-- Begin Data section --
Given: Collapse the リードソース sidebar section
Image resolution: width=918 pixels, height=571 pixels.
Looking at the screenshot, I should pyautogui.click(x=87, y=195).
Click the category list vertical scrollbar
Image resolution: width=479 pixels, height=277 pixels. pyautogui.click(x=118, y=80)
-- End Data section --
-- Begin Data section --
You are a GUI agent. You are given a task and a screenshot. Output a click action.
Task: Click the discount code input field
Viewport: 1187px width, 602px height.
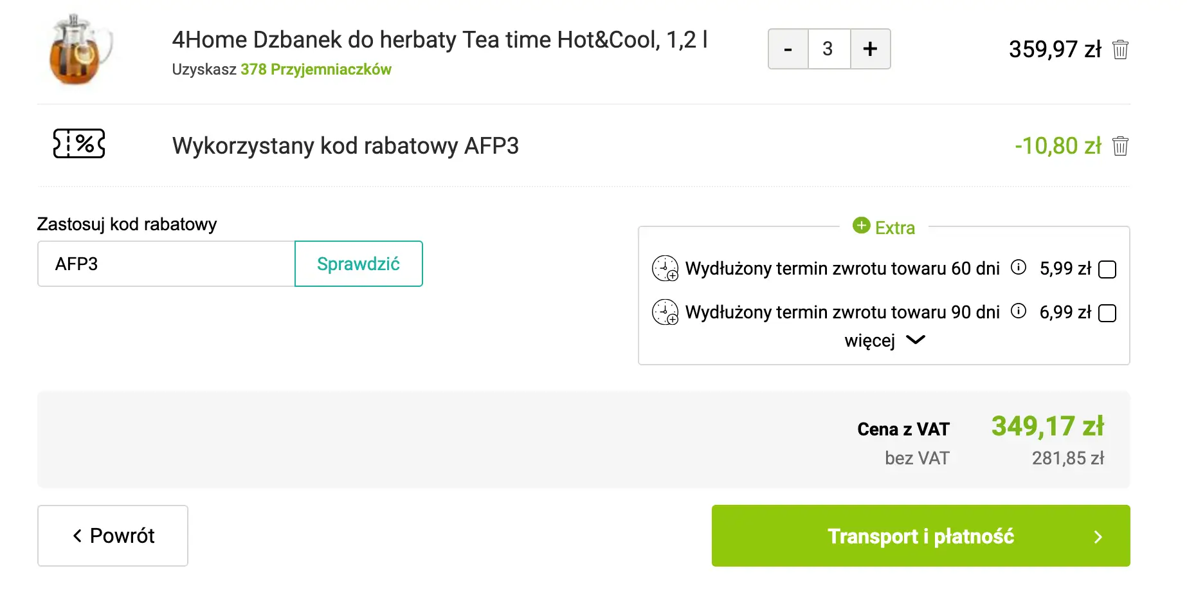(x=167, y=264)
-- End Data section --
-- Begin Data section --
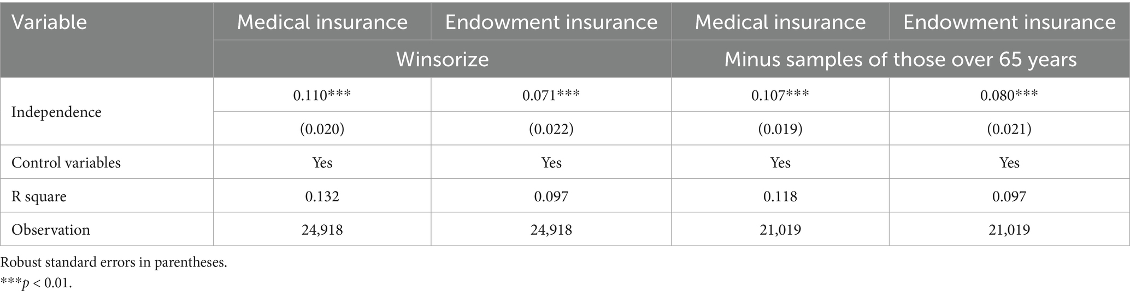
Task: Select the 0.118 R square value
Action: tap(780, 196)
-- End Data section --
Return, unchanged, the lines starting at the one containing "Given: Collapse the リードソース sidebar section" and ending at the one containing "Image resolution: width=479".

*The answer:*
Given: Collapse the リードソース sidebar section
Image resolution: width=918 pixels, height=571 pixels.
Looking at the screenshot, I should pyautogui.click(x=87, y=195).
Click the category list vertical scrollbar
Image resolution: width=479 pixels, height=277 pixels. pyautogui.click(x=118, y=80)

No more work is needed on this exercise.